> _Material provided_
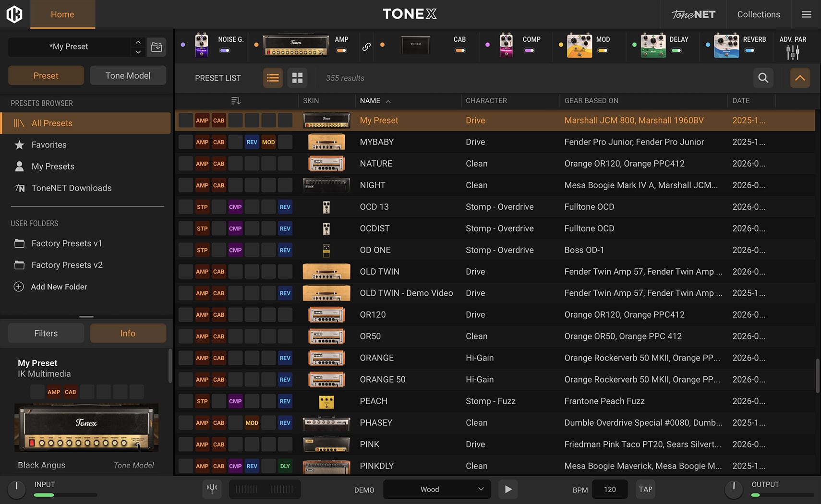Switch to grid view layout
Screen dimensions: 821x504
coord(297,78)
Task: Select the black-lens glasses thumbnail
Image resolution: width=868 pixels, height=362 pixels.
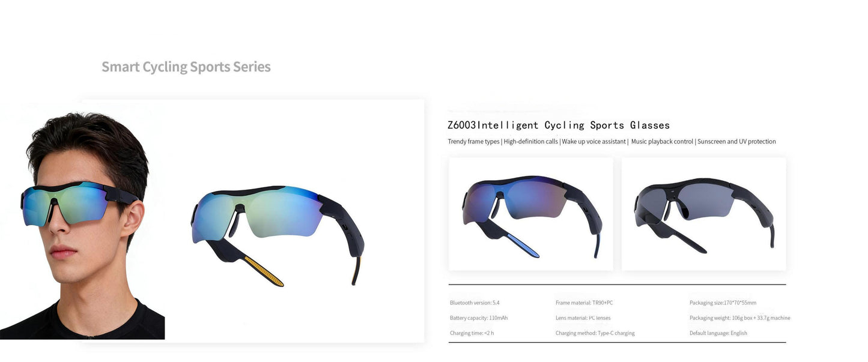Action: [703, 214]
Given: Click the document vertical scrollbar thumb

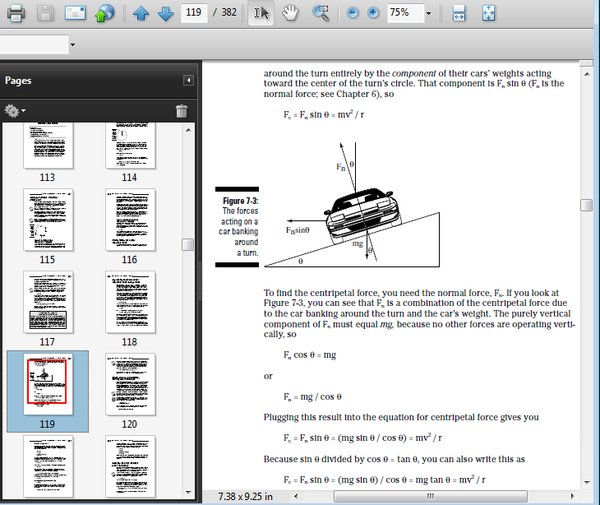Looking at the screenshot, I should pos(587,204).
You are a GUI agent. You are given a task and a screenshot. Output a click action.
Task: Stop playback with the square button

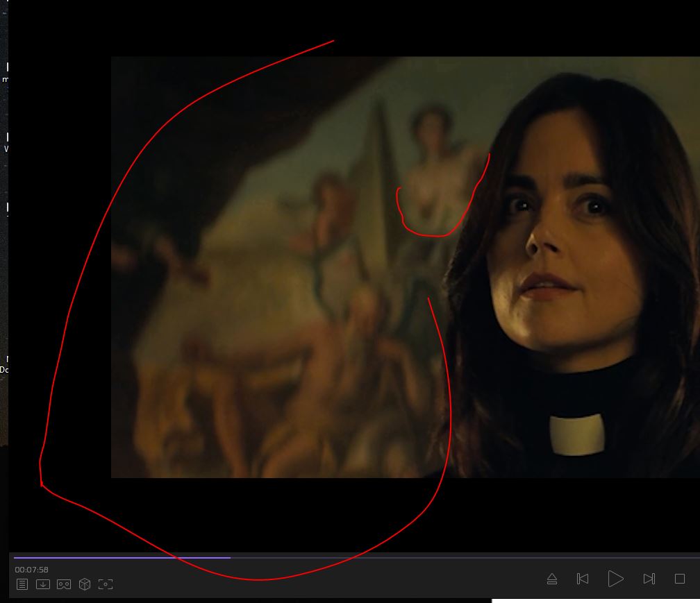click(680, 579)
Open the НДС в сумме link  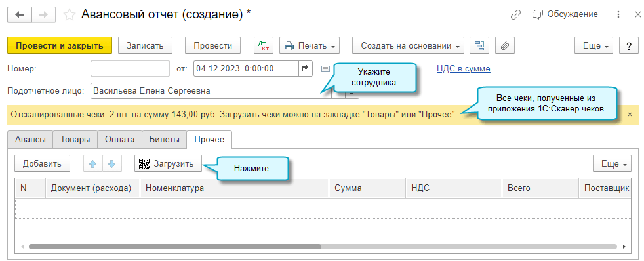tap(463, 69)
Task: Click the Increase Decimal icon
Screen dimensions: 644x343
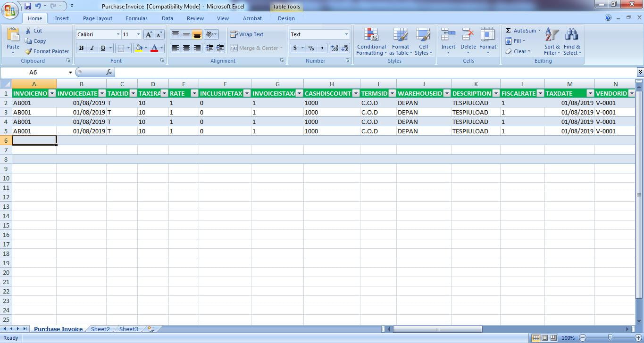Action: click(x=335, y=48)
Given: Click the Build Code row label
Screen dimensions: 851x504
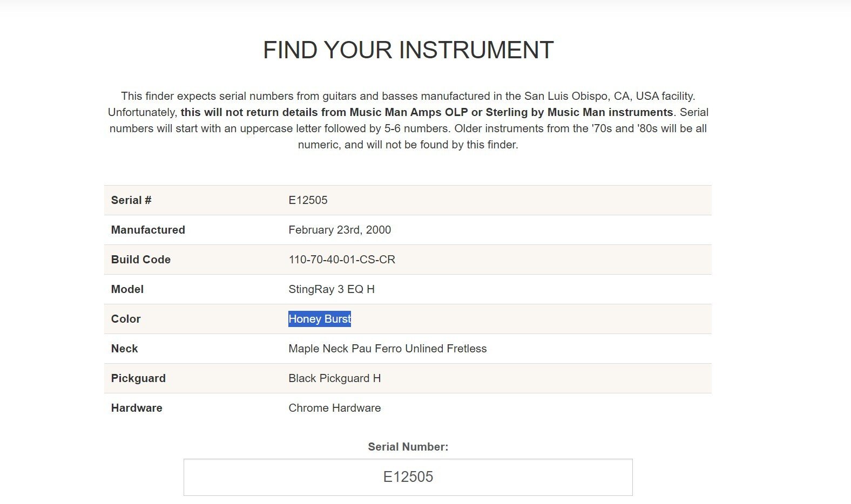Looking at the screenshot, I should coord(141,260).
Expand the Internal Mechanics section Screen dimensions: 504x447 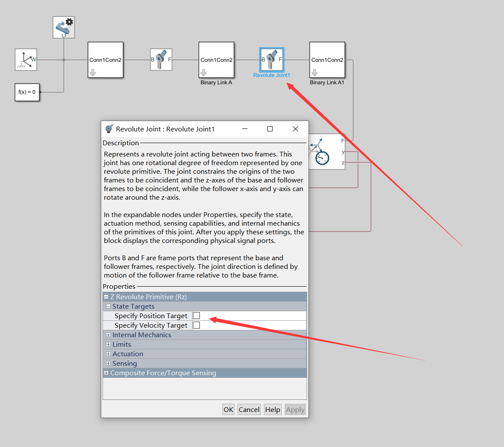pyautogui.click(x=108, y=335)
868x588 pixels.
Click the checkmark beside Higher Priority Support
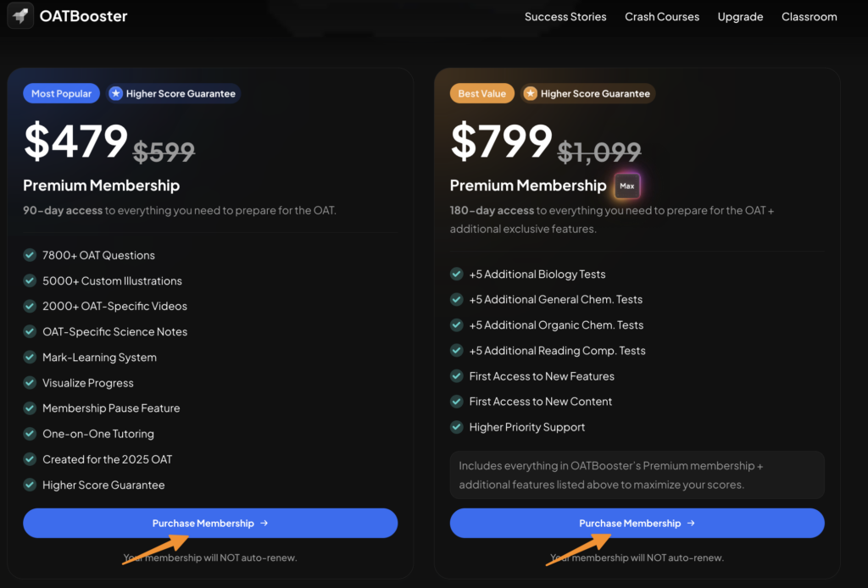point(457,427)
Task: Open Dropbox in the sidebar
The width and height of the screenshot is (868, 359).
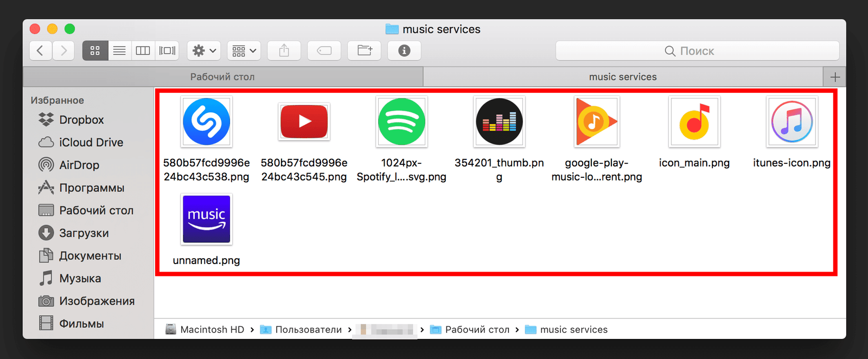Action: (x=81, y=120)
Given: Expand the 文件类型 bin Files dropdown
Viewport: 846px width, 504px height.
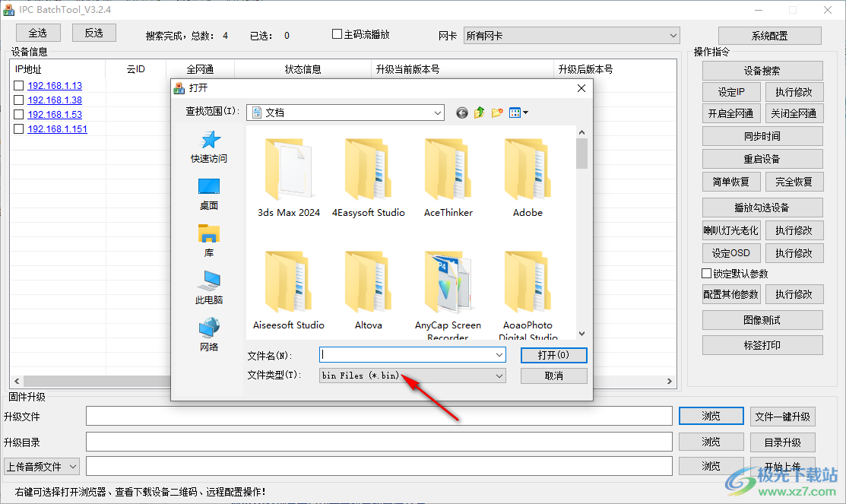Looking at the screenshot, I should 498,375.
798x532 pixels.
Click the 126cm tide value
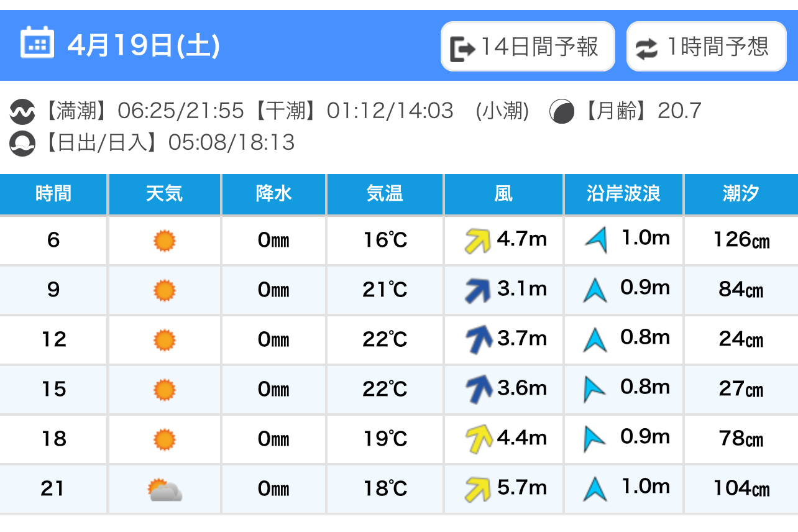pos(741,240)
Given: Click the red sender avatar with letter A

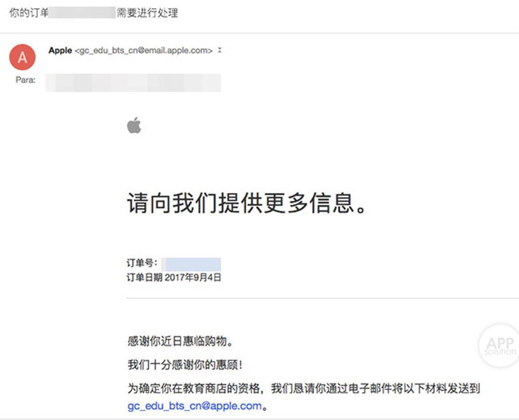Looking at the screenshot, I should (22, 57).
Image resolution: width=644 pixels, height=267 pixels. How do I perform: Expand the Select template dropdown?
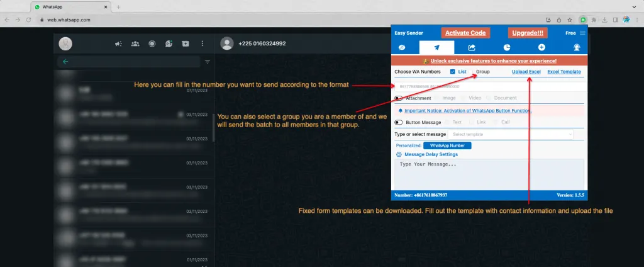pyautogui.click(x=511, y=134)
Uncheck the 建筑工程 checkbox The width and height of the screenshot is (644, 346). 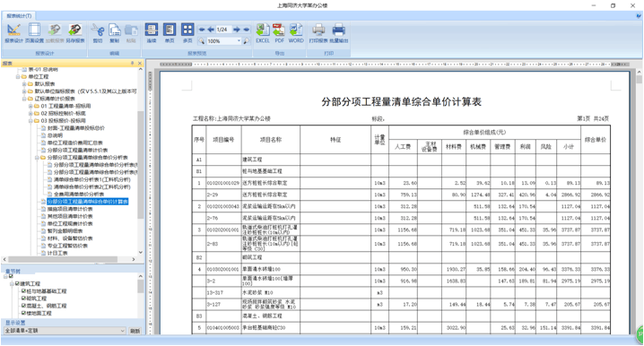point(17,283)
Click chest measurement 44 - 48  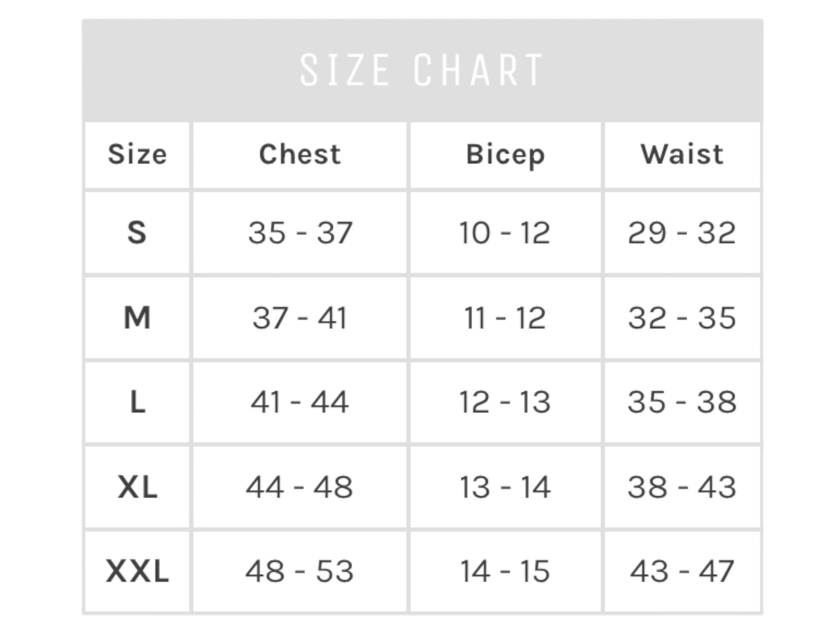pos(300,487)
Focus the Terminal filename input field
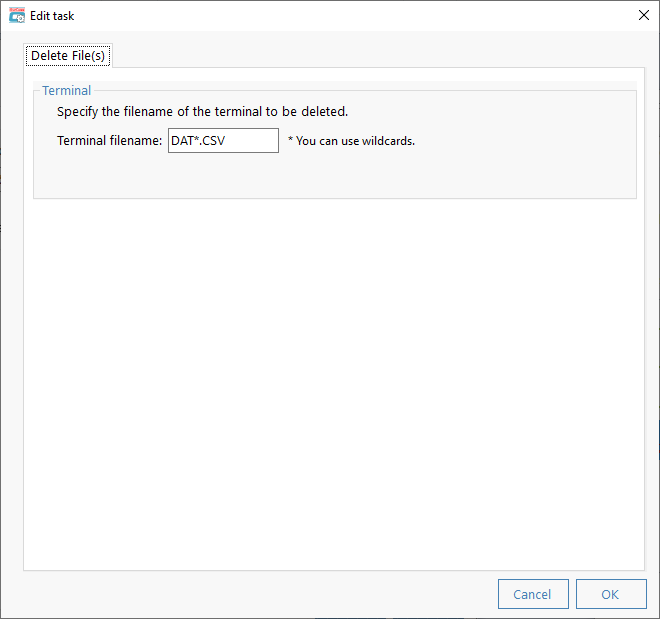 (x=223, y=141)
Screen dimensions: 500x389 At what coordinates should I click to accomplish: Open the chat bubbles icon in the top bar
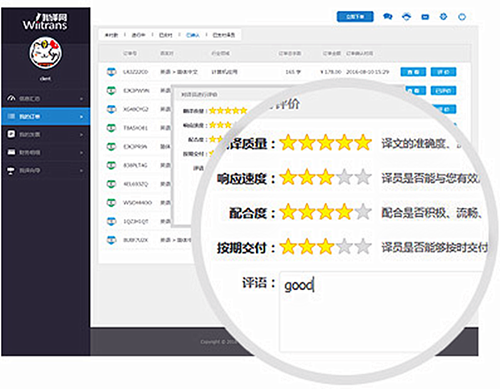coord(388,16)
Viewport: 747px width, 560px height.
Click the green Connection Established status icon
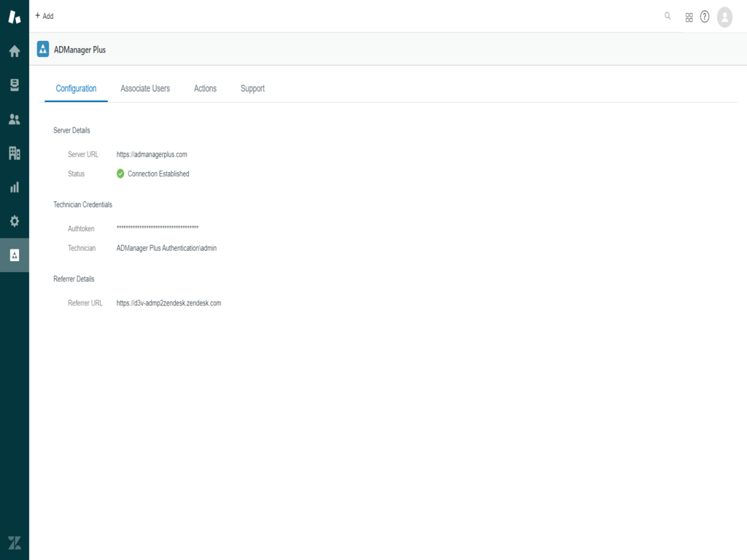121,174
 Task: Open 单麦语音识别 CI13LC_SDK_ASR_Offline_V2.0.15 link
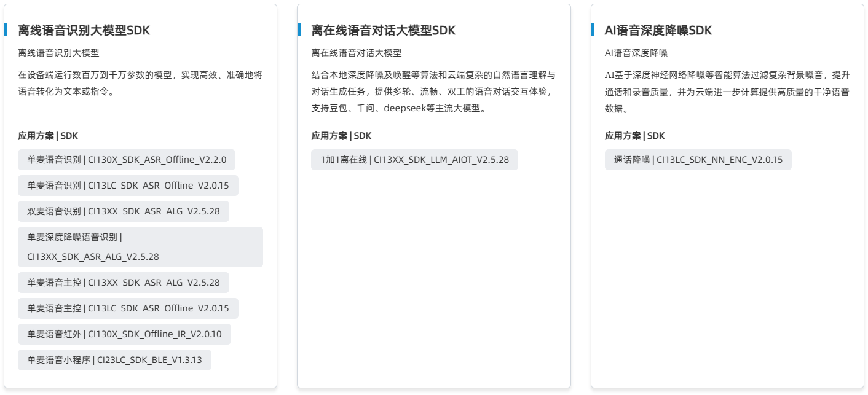point(128,186)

> _Exercise aim_
Exact repeat of the material above: every line from the one with "Task: Select the black-lens glasses thumbnail" through the one with "You are a GUI", endpoints included, and nothing more. No pictures.

> _Solution to the exercise_
Task: Select the black-lens glasses thumbnail
Image resolution: width=868 pixels, height=362 pixels.
Action: [703, 214]
Given: Click the document vertical scrollbar thumb

Looking at the screenshot, I should pos(587,204).
You are a GUI agent. You are given a task and a screenshot. Output a click action.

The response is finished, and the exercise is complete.